Drilling rigs, pipelines and compressor stations are a familiar site throughout North Texas these days, and not just out in the country. Many times, if cities try to say "no, not here," they get sued.
"They said, 'If you don't allow us to go across your property we are going to sue you,' and they did," said Mayor Pro Tem Al Filiforo, Flower Mound.
Flower Mound has been sued twice in recent months, most recently after the city denied a permit to a pipeline company wanting to bury a line next to a fire station.
The story is the same in cities all over the Barnett Shale, according to Rep. Lon Burnam, of Fort Worth.
"You can ask any number of municipalities - ask Southlake, ask Denton, ask the mayor of Grand Prairie - many municipalities have been subjected to harassment threats or actual lawsuits," Burnam said.
Burnam has authored House Bill 3792, which would give cities the power to deny drilling and pipeline permits.
"Industry doesn't like the idea of this particular bill because it would undercut their ability to blackmail the municipalities, and that's what's going on right now," he said.
Burnam said his bill is supported by every major city in the Barnett Shale but is one vote short of passing to get it out of committee. The lone hold out is from North Texas, freshman state Rep. Stefani Carter, of Dallas. Last week, she said she wasn't familiar with Burnam's bill.
"I need to go back and read the bill," she said. "I think he has like eight pending, so I'm not sure which one that is."
At that point, Carter checked her computer and then spent several minutes talking with colleagues. About 20 minutes passed when WFAA asked again.
"I haven't read the bill yet," she replied.
But, Burnam believes Carter knows all about House Bill 3792, which is opposed by the the oil and gas industry. According to state campaign records, Carter is on the top ten list of all Texas House members receiving contributions from the oil and gas industry, logging in at number nine during the 2010 election and taking in nearly $59,000.
Later in the day, and after repeated requests to respond to her opposition to the bill, Carter had only this to say.
"Rep. Lon Burnam has bribed me," she said. "He has said if I do not vote for his bill, he will put out information to you and other news sources. That is inappropriate, and it's probably illegal and obviously unethical."
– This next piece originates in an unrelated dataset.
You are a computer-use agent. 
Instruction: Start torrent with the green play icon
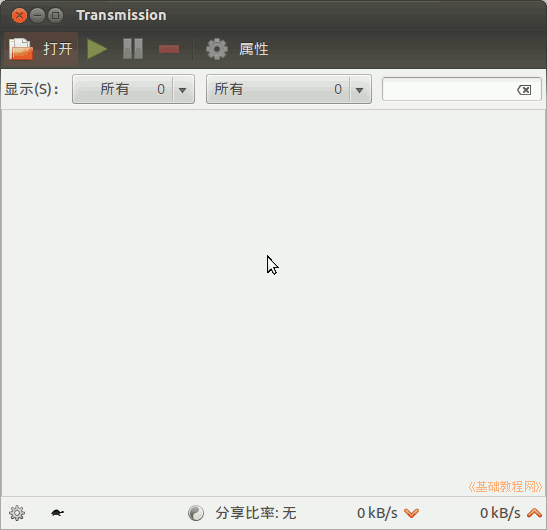click(x=97, y=49)
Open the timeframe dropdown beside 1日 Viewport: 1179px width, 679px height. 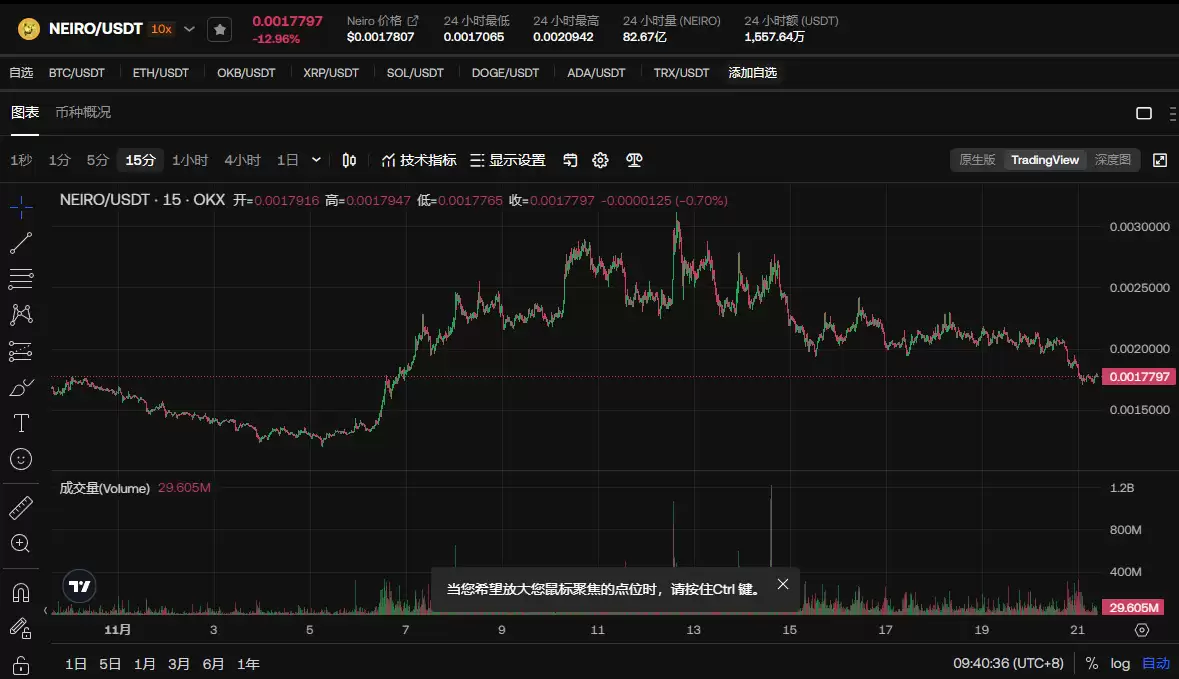coord(315,159)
A few hours later, Carter voted in favor of House Bill 3105, a measure that many say would make it easier for gas companies to sue cities that deny them permits.
Flower Mound Mayor Melissa Northern, who testified three weeks ago against the bill, called its passage devastating.
"This eliminates municipalities ability to have any authority over gas drilling in their communities," she said. "It eliminates it."
The Texas Pipeline Association has failed to respond to our numerous requests for comment on the story.
Meanwhile, Burnam called Carter's bribery allegations "an outright lie." Burnam also said his bill to protect cities from gas industry law suits is effectively dead this session.